L’Homme musicien est une œuvre particulièrement intéressante dans le parcours de René Lemay puisqu’elle témoigne d’une période de transition importante à la fin des années 1990. Réalisée dans un format relativement imposant pour cette époque de sa carrière, elle annonce déjà plusieurs caractéristiques qui deviendront centrales dans sa production des années 2000.
Au cœur de la composition, un musicien joue du saxophone. Comme dans plusieurs œuvres consacrées à la musique, Lemay ne cherche pas tant à représenter fidèlement l’interprète qu’à traduire l’énergie et la présence du musicien. Le saxophone devient un élément structurant de l’image, participant au rythme visuel de l’ensemble.

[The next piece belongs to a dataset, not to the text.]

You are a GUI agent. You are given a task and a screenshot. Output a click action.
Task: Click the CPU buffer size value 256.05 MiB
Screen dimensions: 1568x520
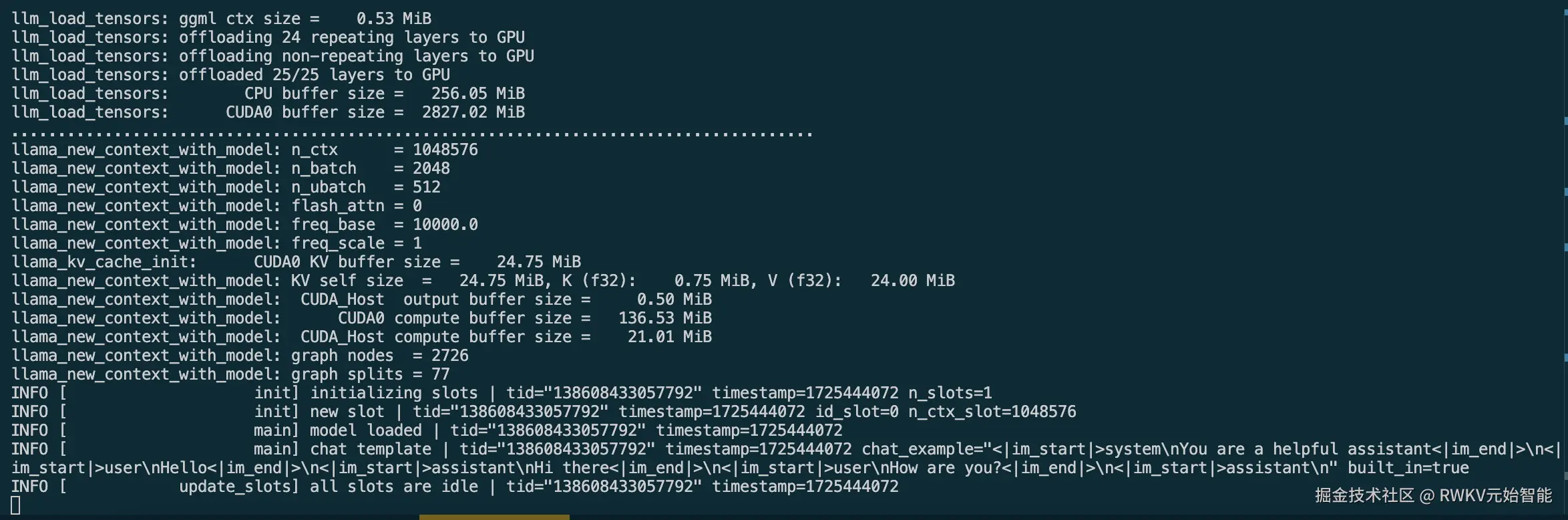[477, 94]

Le fond rouge et bleu attire immédiatement l’attention. Cette association de couleurs franches, que l’on retrouvera abondamment dans ses œuvres de maturité, marque une rupture avec les palettes plus douces et plus nuancées de ses périodes antérieures. On assiste ici à l’émergence du langage chromatique qui deviendra l’une des signatures les plus reconnaissables de son travail.

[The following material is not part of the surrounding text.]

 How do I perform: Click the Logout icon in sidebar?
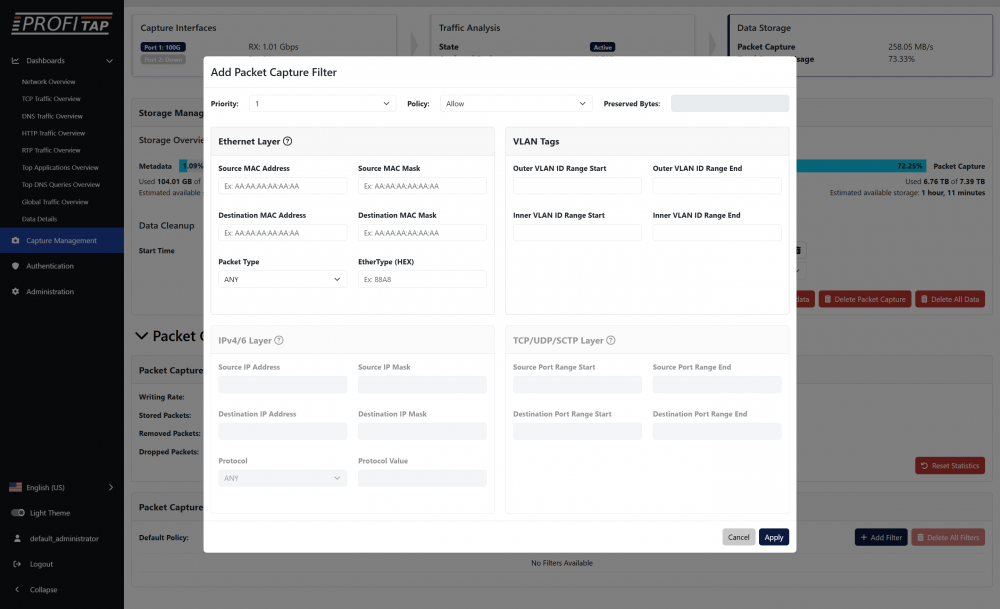coord(16,564)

Le traitement du visage est également révélateur de cette évolution. Divisé en deux zones colorées distinctes, il permet de suggérer simultanément un visage de profil et un visage de face. Cette approche, inspirée en partie par certaines recherches cubistes et par son désir constant de simplifier les formes, apparaît dans de nombreux portraits réalisés au cours des années suivantes. Plutôt que de reproduire une physionomie avec précision, l’artiste cherche à multiplier les points de vue au sein d’une même image.
Cette manière de construire le visage participe à l’ambiguïté visuelle qui caractérise plusieurs de ses portraits. Le spectateur oscille entre différentes lectures de la figure, découvrant progressivement de nouvelles formes au fil de l’observation. Cette volonté de suggérer davantage que de décrire constitue l’un des fondements de la démarche artistique de René Lemay.
La musique occupe une place importante dans son œuvre et dans sa vie. Entouré de nombreux musiciens et passionné par le jazz, il a consacré une part significative de sa production à des saxophonistes, contrebassistes, violoncellistes et autres interprètes qui nourrissaient son imaginaire. Dans L’Homme musicien, cette fascination se conjugue à une recherche plastique qui annonce déjà la pleine maturité de son langage pictural.
Cette œuvre constitue ainsi un jalon important dans l’évolution de l’artiste. Elle révèle un créateur en pleine transformation, dont les couleurs, les contrastes et les expérimentations formelles préfigurent les grandes séries qui marqueront les dernières années de sa carrière.